Making your own veggie patties from nature (without the inflammatory gluten binder) can be frustrating. But I feel that this recipe not only brings in the goodness of tons of veggies, it also bakes them to perfection holding their shape. These babies make for a quick snack or protein addition to any boring salad. Keep in your freezer and pop them out as you need them.
Ways to Eat Them
- Make a sandwich with them
- Make a romaine leaf Taco
- Crumble on salad
- Top with Cashew dressing or salsa
- Make a “burger” w/ tomato, mustard, lettuce, pickles, avocado
Baked Veggie Patties
- 3 C cooked red lentils (or black beans)
- 4 T ground flax and ¾ C water (allow to sit for egg-like consistency)
- 2 C finely chopped kale, Swiss chard, or spinach
- 1 C almond or oat flour
- 1 C grated sweet potato or carrot
- ½ C chopped sun dried tomatoes
- ½ C sunflower or pumpkin seeds (shelled)

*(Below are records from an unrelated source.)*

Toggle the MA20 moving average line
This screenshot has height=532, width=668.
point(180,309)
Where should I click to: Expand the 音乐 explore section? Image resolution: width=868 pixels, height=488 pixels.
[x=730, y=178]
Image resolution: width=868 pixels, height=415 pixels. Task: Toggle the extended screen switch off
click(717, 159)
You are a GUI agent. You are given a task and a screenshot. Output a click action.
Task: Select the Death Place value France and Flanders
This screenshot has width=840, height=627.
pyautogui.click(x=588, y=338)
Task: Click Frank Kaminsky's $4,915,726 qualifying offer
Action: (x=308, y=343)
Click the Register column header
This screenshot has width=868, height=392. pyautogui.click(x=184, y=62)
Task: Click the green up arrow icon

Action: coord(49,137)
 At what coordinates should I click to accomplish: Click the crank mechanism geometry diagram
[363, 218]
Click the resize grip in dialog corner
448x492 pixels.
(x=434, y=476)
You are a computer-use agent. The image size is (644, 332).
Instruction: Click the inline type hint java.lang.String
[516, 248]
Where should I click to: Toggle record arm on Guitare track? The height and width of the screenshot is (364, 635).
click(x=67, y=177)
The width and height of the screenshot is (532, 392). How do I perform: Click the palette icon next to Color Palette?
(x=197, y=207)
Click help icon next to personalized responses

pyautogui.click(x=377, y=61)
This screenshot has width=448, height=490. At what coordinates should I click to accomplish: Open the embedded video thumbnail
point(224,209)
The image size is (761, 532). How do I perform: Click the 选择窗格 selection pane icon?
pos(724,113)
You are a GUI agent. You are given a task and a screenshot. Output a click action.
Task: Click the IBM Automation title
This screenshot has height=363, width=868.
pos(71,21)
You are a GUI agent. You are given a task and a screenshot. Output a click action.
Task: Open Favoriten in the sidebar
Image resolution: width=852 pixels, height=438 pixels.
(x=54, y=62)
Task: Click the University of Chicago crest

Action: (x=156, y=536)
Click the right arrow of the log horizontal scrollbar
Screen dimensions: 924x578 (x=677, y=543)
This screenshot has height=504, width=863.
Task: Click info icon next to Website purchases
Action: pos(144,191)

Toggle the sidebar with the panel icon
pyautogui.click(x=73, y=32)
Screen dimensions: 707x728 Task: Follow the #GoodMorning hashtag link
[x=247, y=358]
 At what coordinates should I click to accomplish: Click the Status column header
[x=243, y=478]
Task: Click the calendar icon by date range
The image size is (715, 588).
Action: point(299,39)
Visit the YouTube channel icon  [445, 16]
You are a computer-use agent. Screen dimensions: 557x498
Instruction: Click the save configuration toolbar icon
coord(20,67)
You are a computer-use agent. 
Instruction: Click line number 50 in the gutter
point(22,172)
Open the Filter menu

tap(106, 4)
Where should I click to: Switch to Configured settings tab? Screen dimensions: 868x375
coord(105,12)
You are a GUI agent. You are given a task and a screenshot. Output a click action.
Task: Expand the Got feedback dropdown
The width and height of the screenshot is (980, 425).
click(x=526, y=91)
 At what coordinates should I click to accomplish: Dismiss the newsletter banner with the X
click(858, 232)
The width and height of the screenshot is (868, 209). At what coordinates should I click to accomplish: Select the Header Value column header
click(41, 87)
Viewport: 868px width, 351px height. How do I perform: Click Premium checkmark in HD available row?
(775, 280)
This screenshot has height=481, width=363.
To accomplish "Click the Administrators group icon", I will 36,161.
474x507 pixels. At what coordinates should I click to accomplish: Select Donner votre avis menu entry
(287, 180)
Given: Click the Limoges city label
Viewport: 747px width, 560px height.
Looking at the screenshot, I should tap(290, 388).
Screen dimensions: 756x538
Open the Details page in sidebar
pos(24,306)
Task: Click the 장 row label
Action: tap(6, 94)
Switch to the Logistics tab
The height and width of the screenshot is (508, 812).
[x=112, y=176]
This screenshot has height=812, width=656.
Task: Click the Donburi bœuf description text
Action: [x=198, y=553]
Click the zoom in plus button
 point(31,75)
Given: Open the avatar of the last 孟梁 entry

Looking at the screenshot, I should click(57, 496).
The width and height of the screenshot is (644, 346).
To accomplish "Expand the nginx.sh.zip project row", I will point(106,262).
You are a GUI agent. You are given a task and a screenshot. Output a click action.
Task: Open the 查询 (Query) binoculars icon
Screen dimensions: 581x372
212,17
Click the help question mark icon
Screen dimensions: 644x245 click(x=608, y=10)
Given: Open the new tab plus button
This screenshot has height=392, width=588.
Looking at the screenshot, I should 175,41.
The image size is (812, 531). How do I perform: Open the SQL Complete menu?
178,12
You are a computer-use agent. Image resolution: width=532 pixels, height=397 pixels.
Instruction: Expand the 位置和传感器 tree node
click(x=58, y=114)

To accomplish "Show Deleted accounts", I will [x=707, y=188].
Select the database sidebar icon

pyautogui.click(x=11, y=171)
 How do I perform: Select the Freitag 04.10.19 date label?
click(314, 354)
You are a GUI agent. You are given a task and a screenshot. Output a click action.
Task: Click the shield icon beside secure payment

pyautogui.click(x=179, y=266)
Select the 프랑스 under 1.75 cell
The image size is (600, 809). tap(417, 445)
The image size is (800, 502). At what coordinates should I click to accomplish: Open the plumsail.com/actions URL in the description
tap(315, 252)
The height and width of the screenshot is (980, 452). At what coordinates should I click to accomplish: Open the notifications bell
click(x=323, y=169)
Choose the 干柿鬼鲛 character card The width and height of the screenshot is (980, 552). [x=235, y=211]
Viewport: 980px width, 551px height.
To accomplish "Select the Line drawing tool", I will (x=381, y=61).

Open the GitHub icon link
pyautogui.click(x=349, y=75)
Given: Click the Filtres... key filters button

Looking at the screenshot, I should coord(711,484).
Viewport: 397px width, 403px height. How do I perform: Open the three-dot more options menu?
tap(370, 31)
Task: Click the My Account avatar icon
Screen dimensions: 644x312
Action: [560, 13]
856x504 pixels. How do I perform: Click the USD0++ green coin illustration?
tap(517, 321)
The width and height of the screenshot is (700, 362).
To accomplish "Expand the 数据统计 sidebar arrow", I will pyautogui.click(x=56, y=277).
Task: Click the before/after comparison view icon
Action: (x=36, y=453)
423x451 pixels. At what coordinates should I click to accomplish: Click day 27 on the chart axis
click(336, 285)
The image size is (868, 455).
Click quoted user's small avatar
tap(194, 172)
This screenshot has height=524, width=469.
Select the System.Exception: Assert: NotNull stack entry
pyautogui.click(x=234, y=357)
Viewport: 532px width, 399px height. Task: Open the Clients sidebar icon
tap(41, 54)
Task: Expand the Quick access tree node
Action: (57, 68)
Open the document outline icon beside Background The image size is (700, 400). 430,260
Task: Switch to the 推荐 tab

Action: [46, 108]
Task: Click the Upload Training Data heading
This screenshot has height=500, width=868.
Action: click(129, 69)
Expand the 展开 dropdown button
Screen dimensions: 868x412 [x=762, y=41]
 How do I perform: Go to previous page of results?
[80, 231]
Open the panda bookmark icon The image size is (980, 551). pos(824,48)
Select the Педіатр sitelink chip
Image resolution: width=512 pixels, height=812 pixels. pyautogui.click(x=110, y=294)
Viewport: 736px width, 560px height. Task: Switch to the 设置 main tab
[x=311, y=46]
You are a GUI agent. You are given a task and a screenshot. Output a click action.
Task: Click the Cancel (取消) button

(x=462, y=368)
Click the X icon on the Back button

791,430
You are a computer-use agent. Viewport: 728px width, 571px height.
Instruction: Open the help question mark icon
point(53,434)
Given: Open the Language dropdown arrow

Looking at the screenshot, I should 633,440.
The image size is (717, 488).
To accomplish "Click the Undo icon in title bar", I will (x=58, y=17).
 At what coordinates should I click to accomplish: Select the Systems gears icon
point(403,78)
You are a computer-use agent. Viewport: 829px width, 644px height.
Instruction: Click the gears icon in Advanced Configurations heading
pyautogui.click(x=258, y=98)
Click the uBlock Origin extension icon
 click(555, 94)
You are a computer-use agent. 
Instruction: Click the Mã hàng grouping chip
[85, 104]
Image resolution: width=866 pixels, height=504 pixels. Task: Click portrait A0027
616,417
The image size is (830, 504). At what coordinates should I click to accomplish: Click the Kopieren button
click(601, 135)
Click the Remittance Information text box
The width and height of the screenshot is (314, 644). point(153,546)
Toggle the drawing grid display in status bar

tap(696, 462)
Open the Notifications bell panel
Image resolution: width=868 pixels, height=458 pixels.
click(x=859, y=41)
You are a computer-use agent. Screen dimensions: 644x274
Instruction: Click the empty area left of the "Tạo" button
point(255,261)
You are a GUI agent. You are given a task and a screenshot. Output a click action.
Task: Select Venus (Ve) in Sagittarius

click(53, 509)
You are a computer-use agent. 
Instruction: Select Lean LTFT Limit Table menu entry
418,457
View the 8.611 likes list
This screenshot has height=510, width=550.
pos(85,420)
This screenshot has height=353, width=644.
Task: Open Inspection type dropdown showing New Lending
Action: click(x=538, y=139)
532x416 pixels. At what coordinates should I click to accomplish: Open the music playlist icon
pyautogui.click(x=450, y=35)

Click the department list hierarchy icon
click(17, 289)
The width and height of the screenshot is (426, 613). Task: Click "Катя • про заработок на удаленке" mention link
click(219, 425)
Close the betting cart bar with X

- ½ C fresh basil, finely chopped
- ¼ C onion, diced
- 2 cloves garlic, minced
- 2 T tahini paste (use only 1 T if sun dried tomatoes are in oil)
- 3 t dried oregano
- 3 t vinegar
- 1 t sea salt
- Optional toppings: cashew cream sauce or salsa
- Preheat oven to 400 degrees and line baking sheet with parchment paper
- Mix ground flax and water in small bowl and let sit for 5 minutes to thicken
- Combine all ingredients in a large bowl. Taste and add spices/salt as needed.
- Shape into evenly-sized patties ~1/4 cup with wet hands. Pack tightly. Place on parchment paper/baking sheet
- Bake for 15 minutes, carefully flip them and bake another 15 minutes.
- Cool for 5 minutes and enjoy. Eat warm or cold. Freeze for months.